--- Exercise brief ---
Repeat the data exactly, please.
= = =
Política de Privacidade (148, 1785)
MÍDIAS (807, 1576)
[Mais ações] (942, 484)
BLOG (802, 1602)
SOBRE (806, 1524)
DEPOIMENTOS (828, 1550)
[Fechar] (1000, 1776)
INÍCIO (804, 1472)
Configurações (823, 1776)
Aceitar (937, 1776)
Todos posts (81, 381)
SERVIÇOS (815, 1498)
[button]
= = =
--- Response for this exercise ---
Política de Privacidade (148, 1785)
MÍDIAS (807, 1576)
[Mais ações] (942, 484)
BLOG (802, 1602)
SOBRE (806, 1524)
DEPOIMENTOS (828, 1550)
[Fechar] (1000, 1776)
INÍCIO (804, 1472)
Configurações (823, 1776)
Aceitar (937, 1776)
Todos posts (81, 381)
SERVIÇOS (815, 1498)
[button]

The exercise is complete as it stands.